What is required.
Using the material below, print the line that contains "Click the worm gear motor product thumbnail", the line that contains "Given: Click the issued", and every line in between, exactly and nothing else.

Given data.
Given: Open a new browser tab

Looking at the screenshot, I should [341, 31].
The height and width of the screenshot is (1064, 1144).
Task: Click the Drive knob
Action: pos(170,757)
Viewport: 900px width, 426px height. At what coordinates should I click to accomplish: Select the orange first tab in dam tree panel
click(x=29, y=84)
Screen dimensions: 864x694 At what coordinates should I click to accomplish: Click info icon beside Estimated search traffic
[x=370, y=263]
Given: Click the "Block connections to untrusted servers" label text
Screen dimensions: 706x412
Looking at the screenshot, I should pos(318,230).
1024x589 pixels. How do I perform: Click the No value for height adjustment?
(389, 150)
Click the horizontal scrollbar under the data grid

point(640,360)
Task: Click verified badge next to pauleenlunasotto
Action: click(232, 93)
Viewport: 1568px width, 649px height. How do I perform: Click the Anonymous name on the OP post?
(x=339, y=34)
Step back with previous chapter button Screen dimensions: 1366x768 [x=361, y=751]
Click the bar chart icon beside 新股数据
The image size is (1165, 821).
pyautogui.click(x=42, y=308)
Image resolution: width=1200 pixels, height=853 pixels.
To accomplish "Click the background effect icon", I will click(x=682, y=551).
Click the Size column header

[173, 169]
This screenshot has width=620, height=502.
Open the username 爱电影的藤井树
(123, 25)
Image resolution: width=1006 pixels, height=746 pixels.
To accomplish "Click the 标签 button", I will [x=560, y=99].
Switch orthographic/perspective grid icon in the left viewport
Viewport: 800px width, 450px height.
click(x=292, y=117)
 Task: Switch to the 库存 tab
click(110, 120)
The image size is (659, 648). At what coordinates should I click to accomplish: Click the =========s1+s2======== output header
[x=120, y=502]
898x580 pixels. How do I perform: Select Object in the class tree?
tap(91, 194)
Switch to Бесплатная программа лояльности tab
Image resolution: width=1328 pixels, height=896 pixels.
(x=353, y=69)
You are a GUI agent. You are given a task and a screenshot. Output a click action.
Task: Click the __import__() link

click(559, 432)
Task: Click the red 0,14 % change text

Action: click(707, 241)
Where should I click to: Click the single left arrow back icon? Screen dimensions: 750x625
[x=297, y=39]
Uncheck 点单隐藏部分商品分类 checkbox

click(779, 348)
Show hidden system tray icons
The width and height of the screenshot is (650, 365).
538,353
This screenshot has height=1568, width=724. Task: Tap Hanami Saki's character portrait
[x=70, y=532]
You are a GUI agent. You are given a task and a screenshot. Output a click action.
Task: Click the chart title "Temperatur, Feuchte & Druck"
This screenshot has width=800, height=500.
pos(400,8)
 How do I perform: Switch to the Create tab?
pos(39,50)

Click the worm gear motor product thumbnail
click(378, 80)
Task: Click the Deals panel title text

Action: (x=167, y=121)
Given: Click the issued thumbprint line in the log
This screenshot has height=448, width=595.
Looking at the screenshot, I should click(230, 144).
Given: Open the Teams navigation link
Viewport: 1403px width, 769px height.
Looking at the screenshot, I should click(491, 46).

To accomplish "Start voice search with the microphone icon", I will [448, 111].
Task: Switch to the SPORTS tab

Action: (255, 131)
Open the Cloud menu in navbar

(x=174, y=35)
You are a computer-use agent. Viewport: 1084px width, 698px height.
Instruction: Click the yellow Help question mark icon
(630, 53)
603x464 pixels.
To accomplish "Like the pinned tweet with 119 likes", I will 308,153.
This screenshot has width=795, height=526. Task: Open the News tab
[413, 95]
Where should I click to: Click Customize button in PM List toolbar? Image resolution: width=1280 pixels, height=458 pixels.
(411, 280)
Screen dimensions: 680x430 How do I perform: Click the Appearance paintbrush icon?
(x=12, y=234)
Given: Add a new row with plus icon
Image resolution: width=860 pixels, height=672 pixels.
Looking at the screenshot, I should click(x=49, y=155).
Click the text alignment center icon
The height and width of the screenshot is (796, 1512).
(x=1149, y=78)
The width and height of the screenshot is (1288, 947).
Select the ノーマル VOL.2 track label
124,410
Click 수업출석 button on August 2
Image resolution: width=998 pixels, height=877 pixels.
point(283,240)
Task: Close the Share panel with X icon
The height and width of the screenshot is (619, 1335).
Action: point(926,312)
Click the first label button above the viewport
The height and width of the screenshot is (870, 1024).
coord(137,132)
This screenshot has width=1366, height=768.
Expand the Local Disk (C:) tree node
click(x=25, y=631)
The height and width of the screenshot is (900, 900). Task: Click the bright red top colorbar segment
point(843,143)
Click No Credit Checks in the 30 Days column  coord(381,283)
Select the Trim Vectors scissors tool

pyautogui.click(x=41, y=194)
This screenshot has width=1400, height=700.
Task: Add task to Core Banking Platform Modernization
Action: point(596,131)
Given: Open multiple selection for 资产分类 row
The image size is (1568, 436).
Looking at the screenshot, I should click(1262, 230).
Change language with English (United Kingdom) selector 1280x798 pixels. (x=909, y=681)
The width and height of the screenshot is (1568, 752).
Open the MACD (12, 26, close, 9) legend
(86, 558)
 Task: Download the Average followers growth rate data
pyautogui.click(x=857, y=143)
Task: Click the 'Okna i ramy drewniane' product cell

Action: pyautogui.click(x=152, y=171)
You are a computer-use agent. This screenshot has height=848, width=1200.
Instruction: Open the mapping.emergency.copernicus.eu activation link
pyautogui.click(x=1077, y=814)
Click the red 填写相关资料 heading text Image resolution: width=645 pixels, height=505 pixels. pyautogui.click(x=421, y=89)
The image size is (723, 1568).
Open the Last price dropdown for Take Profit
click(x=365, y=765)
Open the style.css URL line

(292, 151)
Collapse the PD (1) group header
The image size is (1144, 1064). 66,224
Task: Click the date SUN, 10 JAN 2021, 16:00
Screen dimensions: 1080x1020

Exercise solution.
Click the worm gear motor product thumbnail
click(378, 80)
Task: Click the Deals panel title text

Action: (x=167, y=121)
Given: Click the issued thumbprint line in the log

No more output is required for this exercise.